These ancient beans could help avoid a global food crisis
Here's how these 10,000-year-old beans could help enrich our soil with nutrients
There is a worry our world's crops are slowly dying. This is due to the current generation of crops that steal nutrients from the soil and never give much back. However, this catastrophe could be averted thanks to the work of Dutch microbiologist Jos Raaijmakers and his colleagues.
In 2011, Raaijmakers was investigating a study that even the most intellectual of us would probably yawn at. Jos was inspecting the inner workings of beans.
What did he find?
Raaijmakers and his team collected soil samples from wild bean roots and took pictures of the flourishing community of microbes and fungi that lived there. What they found from their footage was astonishing.
The team found wild beans had a different group of microorganisms clinging to their roots compared to their common descendants, even if they were planted in the same soil.
How does this solve our problem?
Thanks to scientific advances, we are just beginning to understand the diverse ecosystem in our soil, with organisms that feed off each other like bacteria, fungi, nematodes and earthworms.
50% of the world's habitable land is used for agriculture
Arable crops (crops used for growing vegetables) are diminishing at an alarming rate. Our soil is constantly being robbed of its rich nutrients by either over irrigation or modern day plants that take all the nutrients from the soil.
With the global population set to reach over eight billion by 2030, we need to think of a way to provide sustainable resources for the next generations. The rapidly growing population adds a lot of demand to the world's dying crops, and with the use of pesticide, fewer arable crops are now reusable.
Long story short: we need a solution.
What Raaijmakers and his colleagues intend to do is reintroduce beneficial ancient plant traits that were lost over thousands of years of selective breeding. This will hopefully add the vital nutrients we need.
Currently, Raaijmakers is experimenting with microbes for wild varieties of potato crops and sorghum in field trials across Colombia, Ethiopia and The Netherlands.
Is there really a problem with our soil?
There is a problem, but this doesn't mean you should panic buy carrots on your next weekly shop. Raaijmaker's colleague, Wim van der Putten, also has the view that our soil is in desperate need of some help. “Soils are a thing that you can only use once,” he says.
It takes more than a century to naturally form one centimetre of topsoil, which is the uppermost layer of soil that contains most of the nutrients needed for plant growth. However, modern farming is unravelling mother nature's work, with industrial processes such as tilling and monocropping.

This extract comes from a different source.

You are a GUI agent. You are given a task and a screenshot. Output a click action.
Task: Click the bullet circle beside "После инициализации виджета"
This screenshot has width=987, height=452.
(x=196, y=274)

These processes weaken the soil and make it more susceptible to being washed or blown away by rain or wind, which takes away the valuable nutrients.
A farmer using his tractor for tilling
Soil is also the world's largest C02 store. The earth's soil contains more C02 than all the trees and atmosphere put together. Cracking open the soil layers and urbanising areas contributes towards global warming.
Are we ever going to see this implemented?
The study is still in progress and it involves studying “mid-successional” species – or plants that sprout up after mosses, lichens and grasses have established themselves. Through this, Raaijmakers and his team can isolate the roots and use their method to see if it can be implemented.
A sorghum crop in Ethiopia
The study that has progressed furthest is their sorghum crop which grows in Ethiopia. This operation is a major cereal crop popular in the developing world. The project is also funded by the Bill and Melinda Gates Foundation.
The aim of the project is to try to see if there is a way to defeat witchweed, a parasitic purple plant that decimates sorghum harvests. “It’s too early to be optimistic at this stage,” says Raaijmakers.
It will take a while to find a solution. Crop trials can last up to a decade, and this will be followed by a tedious breeding process, and a long regulatory process. Raaijmakers and Van der Putten say it could take up to 40 years before any new crops are sown.